I’d love to be able to write something like http://kingsumo.com/apps/headlines/ that worked with Hugo. I’m thinking that it would be a combination of javascript, server-side analytics and eventual resolution.
Have an array of different headlines in the front matter.
On the build, add all those headlines as javascript variables, which will be auto-rotated.
The effectiveness of each headline will be tracked with Google Analytics or some other package.
After x amount of time (defined in the front matter or site config), make an API call using https://github.com/spf13/hugo/pull/748 to see what the top performer is, then lock that in as the permanent page title.
Does that sound like a reasonable way to approach things? Are all of the right hooks available in the Hugo build process to make it happen?
I like the idea, being a static site generator and all. I would probably think a little simpler:
Add the different titles to front matter, each with an id (I’m not sure how GA works with this, but I assume it needs a label of kind)
At BUILD TIME, pick the next (or random?) title.
Then do builds n times a day
Then write a script that picks and locks “the winner” after n days
And having the title “fixed” (as not client generated) might also make it possible to get these different headlines into the Facebook / Twitter previews?
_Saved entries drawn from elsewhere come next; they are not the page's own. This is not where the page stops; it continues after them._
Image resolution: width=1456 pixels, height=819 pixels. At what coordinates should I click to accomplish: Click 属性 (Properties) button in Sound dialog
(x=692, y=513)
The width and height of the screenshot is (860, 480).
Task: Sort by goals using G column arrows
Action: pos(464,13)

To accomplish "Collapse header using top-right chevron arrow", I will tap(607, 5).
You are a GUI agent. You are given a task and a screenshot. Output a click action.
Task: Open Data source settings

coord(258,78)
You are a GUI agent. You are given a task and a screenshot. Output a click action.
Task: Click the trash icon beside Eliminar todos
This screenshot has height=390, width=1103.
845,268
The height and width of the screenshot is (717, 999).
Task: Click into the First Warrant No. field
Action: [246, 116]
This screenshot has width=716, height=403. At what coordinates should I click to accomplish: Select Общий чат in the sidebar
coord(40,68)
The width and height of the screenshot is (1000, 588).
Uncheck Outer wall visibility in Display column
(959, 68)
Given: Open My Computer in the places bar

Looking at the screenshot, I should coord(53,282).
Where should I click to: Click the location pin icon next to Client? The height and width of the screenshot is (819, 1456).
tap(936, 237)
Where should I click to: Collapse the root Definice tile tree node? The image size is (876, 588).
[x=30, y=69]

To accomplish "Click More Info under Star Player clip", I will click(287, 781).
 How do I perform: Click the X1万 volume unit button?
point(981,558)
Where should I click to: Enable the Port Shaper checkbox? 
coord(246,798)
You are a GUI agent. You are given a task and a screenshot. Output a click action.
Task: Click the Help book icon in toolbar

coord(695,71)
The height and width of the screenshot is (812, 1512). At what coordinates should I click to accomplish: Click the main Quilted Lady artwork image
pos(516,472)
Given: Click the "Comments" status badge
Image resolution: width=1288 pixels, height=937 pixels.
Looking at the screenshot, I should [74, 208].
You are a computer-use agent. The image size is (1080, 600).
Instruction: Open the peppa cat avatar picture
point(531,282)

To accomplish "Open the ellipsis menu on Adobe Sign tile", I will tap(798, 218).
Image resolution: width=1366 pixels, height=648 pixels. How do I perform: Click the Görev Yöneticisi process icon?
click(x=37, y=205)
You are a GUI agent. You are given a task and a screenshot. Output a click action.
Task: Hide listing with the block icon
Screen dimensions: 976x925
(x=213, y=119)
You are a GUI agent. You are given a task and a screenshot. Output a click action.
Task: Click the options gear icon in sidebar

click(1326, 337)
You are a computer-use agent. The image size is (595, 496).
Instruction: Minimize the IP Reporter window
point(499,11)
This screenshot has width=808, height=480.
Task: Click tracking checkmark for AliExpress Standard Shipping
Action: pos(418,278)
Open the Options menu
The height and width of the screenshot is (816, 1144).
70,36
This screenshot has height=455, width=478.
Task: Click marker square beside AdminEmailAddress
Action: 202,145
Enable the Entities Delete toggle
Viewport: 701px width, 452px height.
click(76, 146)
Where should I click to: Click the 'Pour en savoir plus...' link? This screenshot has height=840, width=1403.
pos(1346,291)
@bjornerik I thought about doing something like that, but short of deploying once a minute or something, it would be hard to really make the results statistically significant. Most times you post, you’ll see a spike in initial traffic that tails off, and your early visitors will be a different demographic than those who come later.
You might be able to get away with a switch or two at the beginning, but Facebook for sure caches the title and image, so you can’t switch things around much. I believe that after 50 views or so they lock it in.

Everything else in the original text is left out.